Brothers Jonathan and Justin Hunter are the newest and youngest registered Cave City Watermelon Growers. They bring with them lots of experience. Justin began working with melons when he was just 12-13 and has always loved the right of passage into summer in Cave City as a teenage boy… working in the watermelon fields with neighbor and friend, Wendall Perkey. “I would get up and run over there every morning and we would pick the garden while he was picking melons,” Justin explained.
The Hunter Brothers first year producing melons was in 2021. The boys grew up literally in the middle of watermelon fields. Jonathan even purchased his childhood home as an adult and is still in the midst of the melon fields. Justin said, “I just fell into it. Wendall really took the time to really show me how to do it. He showed me how to do the planting and how the melons sounded when we picked them. He showed me bits and pieces. You start out loading then he started letting me do and more and more as we went along,” Justin explained of his early interest in watermelon farming and Perkey as his mentor.
Last year the Hunters began planting three acres. Their year was enjoyable and their children were able to work together and make a little money. Both Jonathan and Justin differ from most other growers as they both work 40 hour per week jobs, Jonathan at White River Now, and Justin for White River Distributors. His father, Anthony also helps when he can with the production. Their sister Deana and Cassy Stauffer work at the stand with customers.
The Hunters do not yet have a greenhouse in their new operation, but this year brought trays from Wendall Perkey and Phillip Johnson that were ready to plant. The Hunters broke ground at the beginning of April. “We had a lot of work to do. It was real turfy. We got a lot of help from our fellow growers, Wendall and Mickey Perkey and Gary and Phillip Johnson. They let us borrow breaking plows and things because we didn’t have the things we needed. They jumped right in with advice and help,” he said.

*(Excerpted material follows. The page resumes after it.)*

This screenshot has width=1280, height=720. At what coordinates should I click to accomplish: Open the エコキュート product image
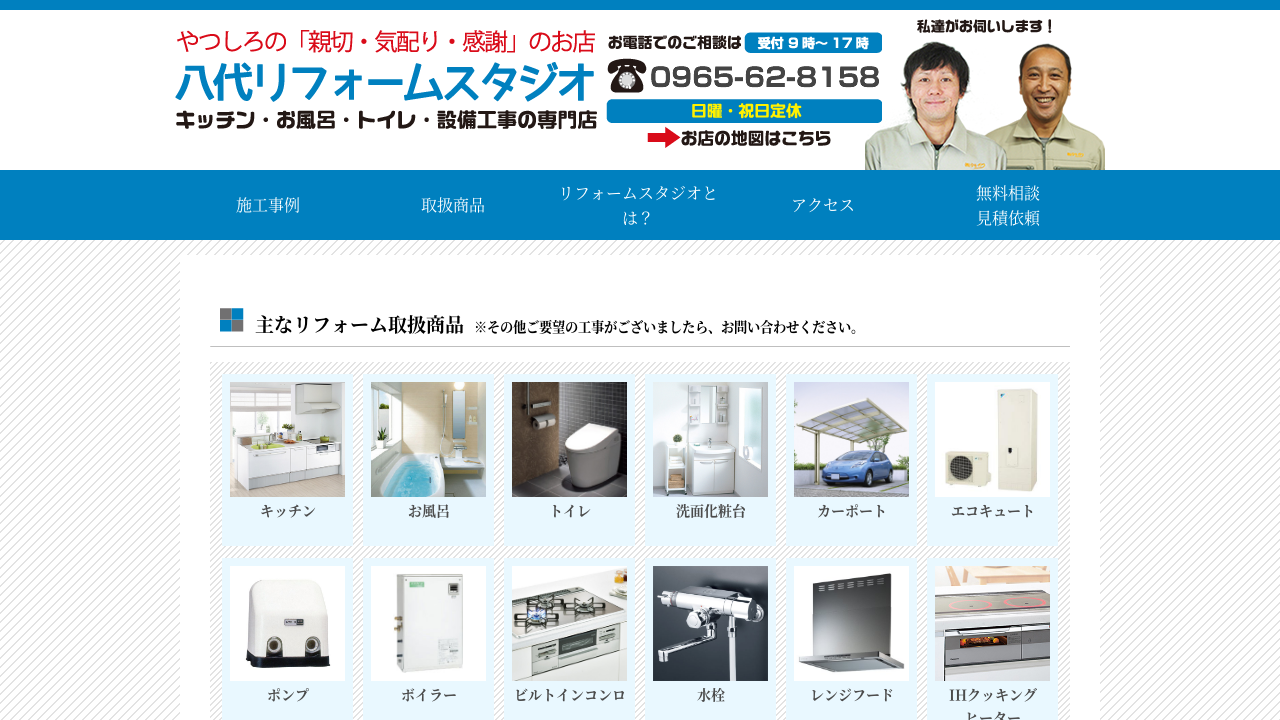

Contrary to what many may think who are outside the grower association that all the growers are in competition against each other and want to beat each other. “There is not a one of them that way, they are right there with advice to tell you what works for them, what didn’t work for them and might not. It is absolutely necessary. They have saved us so much time and stuff by just telling us what to do. They have all been out to the field physically and told us what we needed to do. Gary and them let us borrow a disc. They want to see us do good.”
They laid plastic on May 1 and got melons in the ground on May 8 and planted for a few weeks. The plants are harvested in about 60 days, depending on the variety. This year, they got their first load of the 2022 crop off on July 7.
Last year they bought a farm from Perkey and went all in and it worked. This year they were able to buy some equipment. “Last year, Wendall did everything for us. we didn’t have a tractor, a planter or anything, it was all him.
This year, we got us some stuff. You are going to slowly add to your equipment each year. You can’t just go all in with the price of everything these days. There wouldn’t have been any way to do it without the help from all the other growers,”
This year, they planted eight acres. “We haven’t turned off water for at least six weeks now,” Jonathan explained. They have a well and on Pfeiffer Water. “Even with 24/7 water, that still isn’t enough.”
The men are growing on new ground this year on Elenor Frazier’s farm. Frazier is one of first growers. The ground hadn’t been broken up for 40 years.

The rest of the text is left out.